La raison de cet extraordinaire succès est facile à comprendre. Nous savons qu’il existe toutes sortes de mérites et d’insuffisances. Beaucoup de bons travailleurs sont de mauvais parents, et vice-versa, et nous vivons habituellement avec des mérites et des insuffisances dont nous n’avons pas conscience. Ceux-ci ne se révèlent qu’à certains moments décisifs, parfois les derniers, quand nous prenons conscience qu’apparemment nous avons eu peu de mérite dans la vie, mais que nous avons mérité que le bon ange de la mort vienne nous embrasser.

Le piège qui se cache dans l’idéologie méritocratique est donc subtil, en général invisible. Les entreprises se présentent comme des lieux capables de rémunérer le mérite, parce qu’elles ne considèrent que les mérites correspondant à leurs objectifs : un artiste qui travaille dans une chaîne de montage n’est pas méritant par la main qui sait peindre, mais par celle qui sait serrer les boulons. Le mérite est facile à récompenser en économie parce que le rapport mérite/démérite y est simple, facile à voir, à mesurer et à récompenser. On voit bien le grand risque que cela comporte : comme il est facile à mesurer, le mérite tel qu’on le considère dans l’entreprise devient dans la société toute entière le seul pris en compte, mesuré et récompensé. Avec deux effets : on encourage trop les mérites quantitatifs et mesurables, au détriment des qualitatifs et improductifs ; et on continue de détruire les vertus non économiques mais essentielles au bien vivre (douceur, compassion, miséricorde, humilité…)

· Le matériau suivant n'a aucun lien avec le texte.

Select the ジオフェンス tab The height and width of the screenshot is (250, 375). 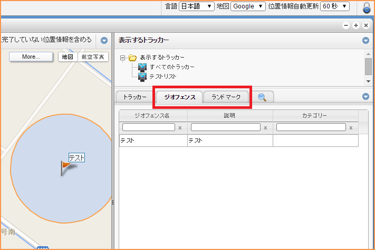click(x=180, y=97)

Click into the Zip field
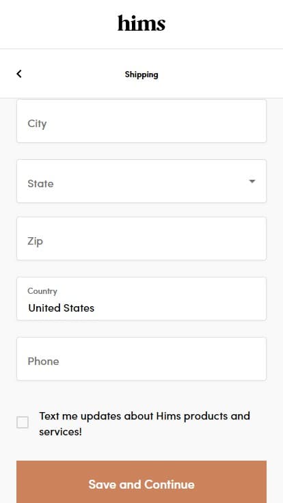click(142, 239)
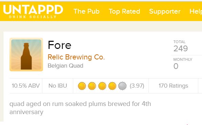
Task: Click the second gold bottle cap rating icon
Action: [x=92, y=86]
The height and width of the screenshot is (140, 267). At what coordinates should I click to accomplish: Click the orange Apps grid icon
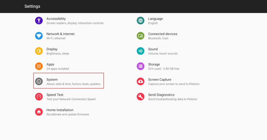pyautogui.click(x=39, y=66)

La grande œuvre de l’humanisme chrétien a été la libération de la culture rémunératrice qui dominait le monde antique, et de la culpabilisation des vaincus. Ne nous résignons pas à sa liquidation pour un plat de lentilles acquis par le mérite. Nous valons beaucoup mieux.

Dédié à Pier Luigi Porta, cher ami, maître à penser et guide.